How to choose the right model for the right task

Most model-selection decisions are made the same way: someone reads a launch post, someone else sees a benchmark on Twitter, a third person says "GPT just works," and a model is picked. Six months later the team discovers the model is wrong for the job - too slow, too expensive, too cautious, too chatty, or quietly bad at the one thing the product actually needs.

Choosing a model is a product decision, not a benchmark decision. Here is the framework we use.

Step 1: Write the job description

Before looking at any model, write down what the model has to do, in the same way you'd write a job description for a human. What is the input? What is the output? What does "good" look like? What does "unacceptable" look like? How fast does the answer need to come back? Who is the user, and what age are they? Most failed model decisions skip this step.

Step 2: Pick the constraints that actually matter

Every model is a trade-off across roughly seven axes:

Reasoning depth - can it handle multi-step problems without losing the thread?
Latency - first-token and full-response time at your traffic volume.
Cost per million input/output tokens at expected mix.
Context window - how much can you stuff into a single call?
Instruction-following discipline - does it follow your system prompt under pressure?
Safety behaviour - refusal patterns, tone, and stance toward sensitive topics.
Multimodality - does it natively read images, audio, files, or tools?
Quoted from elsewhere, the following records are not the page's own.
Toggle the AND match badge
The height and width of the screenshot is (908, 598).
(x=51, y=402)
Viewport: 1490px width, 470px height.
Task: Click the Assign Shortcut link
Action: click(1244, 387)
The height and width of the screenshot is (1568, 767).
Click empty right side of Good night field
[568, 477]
Rank these for your job. Almost every team finds that only two or three matter, and the rest are noise. A bedtime-story generator does not care about reasoning depth. A code assistant does not care about audio. A safety-critical kids' chatbot trades a little reasoning for a lot of refusal discipline.
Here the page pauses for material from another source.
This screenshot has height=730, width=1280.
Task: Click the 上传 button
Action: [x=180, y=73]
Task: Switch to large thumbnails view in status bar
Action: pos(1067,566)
Step 3: Map task to tier - not to lab

Stop thinking in lab names. Start thinking in tiers:

Nano-tier - classification, extraction, tone detection, formatting.
Mini-tier - short answers, summarisation, light rewriting, routing decisions.
Standard-tier - multi-turn chat, long-form generation, tool use, RAG answers.
Frontier-tier - agentic reasoning, code generation, hard reasoning chains.
Multimodal-tier - image/audio/video understanding or generation.

Once you know the tier, pick the cheapest model in that tier that passes your evaluations. The cheapest model is almost always good enough, and using it leaves headroom in your budget for the requests that genuinely need frontier reasoning.
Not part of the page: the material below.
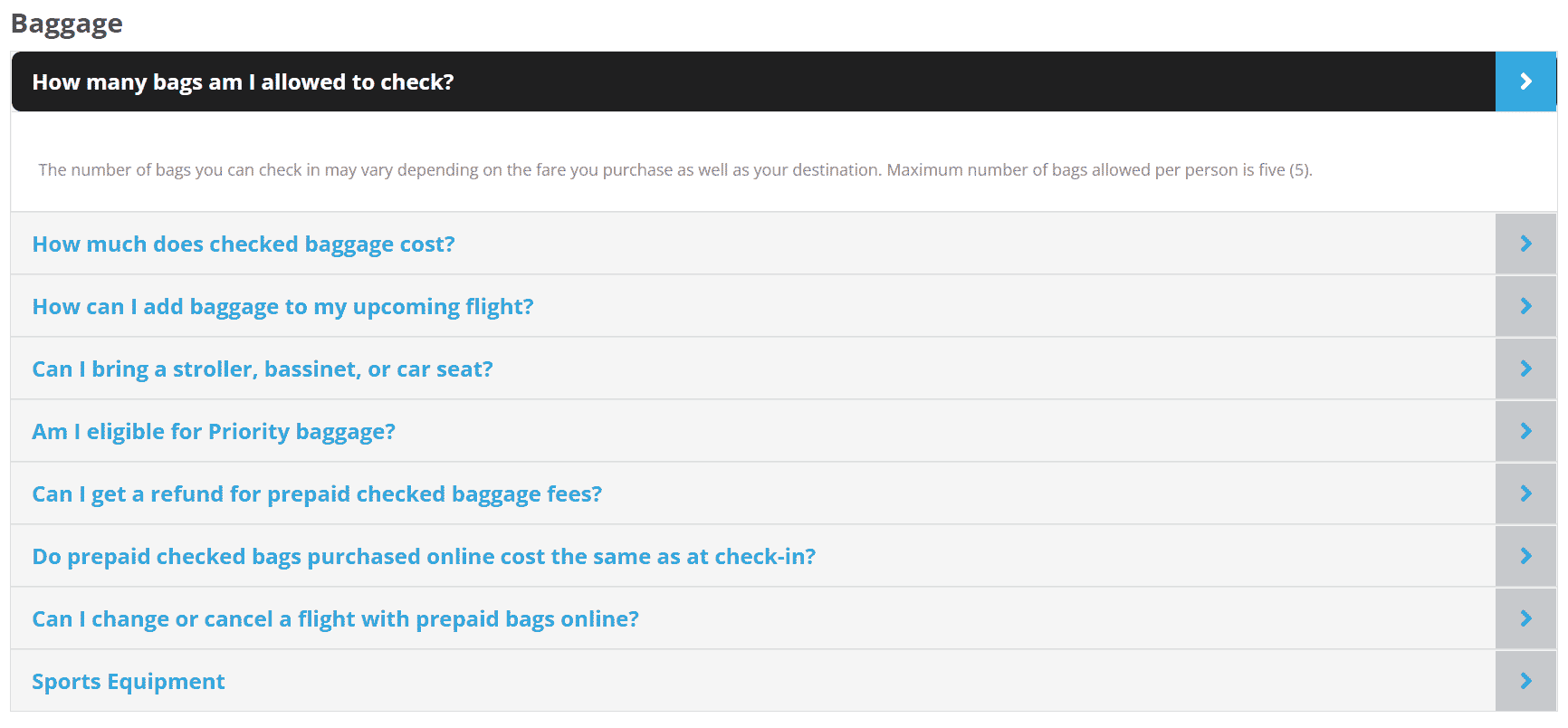Expand 'How much does checked baggage cost?'
Screen dimensions: 1568x728
coord(244,244)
Step 4: Evaluate on your own data

Public benchmarks measure averages on tasks that aren't yours. Build a 50-200 example evaluation set from your actual product. Score each candidate model against it - automatically if you can, by hand if you can't. The model that wins your eval set is the right model. Nothing else matters.

Step 5: Plan to swap it

The right model in May 2026 will not be the right model in May 2027. New releases will be cheaper, faster, or smarter - usually all three. Build your app so that swapping models is a one-line change behind a routing abstraction. Run your evaluation set on every new candidate. Switch when the numbers say so, not when the launch post says so.

Common mistakes

Picking the biggest model "to be safe" - you're not being safe, you're being slow and expensive.
Picking the cheapest model "to save money" - without evals, you don't know what you're shipping.
Trusting public leaderboards instead of your own data.
Locking model names directly into product code with no abstraction layer.
Treating safety as a model property instead of a system property - see our other writing on this.

"The best model is the cheapest one that passes your eval set. Everything else is marketing."